◆ ATTIVITÀ PROPOSTE ◆
- 1) Per favore, traduci in inglese questa frase del brano sull'obesità: "Valorizzare la body positivity e condannare il body shaming è sacrosanto, se significa sostegno all’inclusività e guerra alla discriminazione del ‘diverso’, del non allineato ai canoni estetici mainstream."
- 2) Nel brano sull'obesità, come vanno considerati i chili di troppo?
══ BRANO SELEZIONATO ══
19 settembre 2022 – “Non ci stancheremo mai di ribadire che i chili di troppo vanno considerati una malattia vera e propria, oltre che un importante fattore di rischio per tante altre patologie, da quelle cardio-metaboliche ai tumori, a quelle osteo-articolari. Valorizzare la body positivity e condannare il body shaming è sacrosanto, se significa sostegno all’inclusività e guerra alla discriminazione del ‘diverso’, del non allineato ai canoni estetici mainstream. Ma per nessuna ragione dobbiamo far passare il messaggio che l’obesità vada considerata come una condizione ‘normale’, addirittura alternativa alla magrezza eccessiva o al normopeso”.
═══
══ ESTRATTI DEL DATASET ══
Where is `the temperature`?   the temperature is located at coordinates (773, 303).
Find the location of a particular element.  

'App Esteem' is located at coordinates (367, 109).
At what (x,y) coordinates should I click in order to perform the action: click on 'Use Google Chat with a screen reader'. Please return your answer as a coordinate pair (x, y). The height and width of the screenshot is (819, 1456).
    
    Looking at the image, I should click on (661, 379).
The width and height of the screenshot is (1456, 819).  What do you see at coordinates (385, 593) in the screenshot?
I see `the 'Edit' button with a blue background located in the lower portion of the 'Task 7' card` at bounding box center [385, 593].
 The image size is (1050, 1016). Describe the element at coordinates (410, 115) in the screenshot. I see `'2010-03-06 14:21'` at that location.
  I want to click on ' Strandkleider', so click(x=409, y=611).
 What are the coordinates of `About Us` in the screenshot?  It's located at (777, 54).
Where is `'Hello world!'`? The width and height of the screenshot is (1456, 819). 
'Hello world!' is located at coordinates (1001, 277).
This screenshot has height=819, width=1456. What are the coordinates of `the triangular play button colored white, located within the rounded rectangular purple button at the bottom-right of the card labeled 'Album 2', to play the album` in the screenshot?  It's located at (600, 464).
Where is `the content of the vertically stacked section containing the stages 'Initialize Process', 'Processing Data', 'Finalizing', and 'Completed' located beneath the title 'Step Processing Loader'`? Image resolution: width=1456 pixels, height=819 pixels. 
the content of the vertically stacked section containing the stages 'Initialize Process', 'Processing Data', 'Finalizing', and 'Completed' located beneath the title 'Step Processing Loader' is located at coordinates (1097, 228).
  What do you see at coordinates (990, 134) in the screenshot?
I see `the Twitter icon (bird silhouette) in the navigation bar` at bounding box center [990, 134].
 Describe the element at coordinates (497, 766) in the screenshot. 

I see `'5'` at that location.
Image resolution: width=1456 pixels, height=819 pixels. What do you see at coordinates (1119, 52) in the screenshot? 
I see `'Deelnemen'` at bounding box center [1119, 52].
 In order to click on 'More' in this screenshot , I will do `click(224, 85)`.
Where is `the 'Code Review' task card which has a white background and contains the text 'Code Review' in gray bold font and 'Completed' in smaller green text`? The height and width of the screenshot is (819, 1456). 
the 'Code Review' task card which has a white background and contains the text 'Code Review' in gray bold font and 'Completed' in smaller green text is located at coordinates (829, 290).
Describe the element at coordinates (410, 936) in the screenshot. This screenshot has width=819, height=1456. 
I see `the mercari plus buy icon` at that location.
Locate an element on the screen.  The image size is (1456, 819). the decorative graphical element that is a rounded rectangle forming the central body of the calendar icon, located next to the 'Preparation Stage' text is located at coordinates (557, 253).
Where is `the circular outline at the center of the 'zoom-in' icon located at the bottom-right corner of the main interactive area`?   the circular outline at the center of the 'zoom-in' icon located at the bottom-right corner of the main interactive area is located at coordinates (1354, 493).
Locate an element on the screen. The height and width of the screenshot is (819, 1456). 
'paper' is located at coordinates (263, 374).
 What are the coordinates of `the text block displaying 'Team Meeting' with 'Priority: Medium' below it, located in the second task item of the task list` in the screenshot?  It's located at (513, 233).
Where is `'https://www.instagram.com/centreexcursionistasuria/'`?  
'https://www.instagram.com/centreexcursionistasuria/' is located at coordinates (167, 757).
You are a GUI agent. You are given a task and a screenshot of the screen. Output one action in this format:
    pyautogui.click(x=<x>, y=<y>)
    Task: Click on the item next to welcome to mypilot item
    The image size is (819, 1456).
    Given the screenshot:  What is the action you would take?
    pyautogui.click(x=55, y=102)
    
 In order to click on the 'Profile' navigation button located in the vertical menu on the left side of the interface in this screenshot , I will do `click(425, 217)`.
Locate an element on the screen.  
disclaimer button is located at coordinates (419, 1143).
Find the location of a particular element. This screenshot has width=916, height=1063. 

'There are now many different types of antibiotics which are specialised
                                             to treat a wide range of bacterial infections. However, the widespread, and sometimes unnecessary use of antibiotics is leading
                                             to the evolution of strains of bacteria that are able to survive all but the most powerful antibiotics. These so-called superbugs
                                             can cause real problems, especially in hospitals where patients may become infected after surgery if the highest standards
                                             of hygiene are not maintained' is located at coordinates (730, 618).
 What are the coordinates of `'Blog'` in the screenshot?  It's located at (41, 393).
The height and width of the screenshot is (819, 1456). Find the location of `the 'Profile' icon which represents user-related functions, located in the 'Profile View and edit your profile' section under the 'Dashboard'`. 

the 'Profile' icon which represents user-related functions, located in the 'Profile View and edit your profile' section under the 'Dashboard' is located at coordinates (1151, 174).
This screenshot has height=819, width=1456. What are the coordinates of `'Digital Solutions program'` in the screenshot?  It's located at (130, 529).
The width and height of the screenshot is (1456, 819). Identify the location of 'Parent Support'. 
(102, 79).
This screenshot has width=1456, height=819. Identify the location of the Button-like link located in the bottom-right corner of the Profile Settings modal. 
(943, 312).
═══
◆ SOLUZIONI QUI SOTTO ◆
- 1) Promoting body positivity and condemning body shaming is sacrosanct, if it means supporting inclusivity and waging war on discrimination against the "different," against those not aligned with mainstream aesthetic standards.

- 2) Come una malattia vera e propria, oltre che un importante fattore di rischio per tante altre patologie.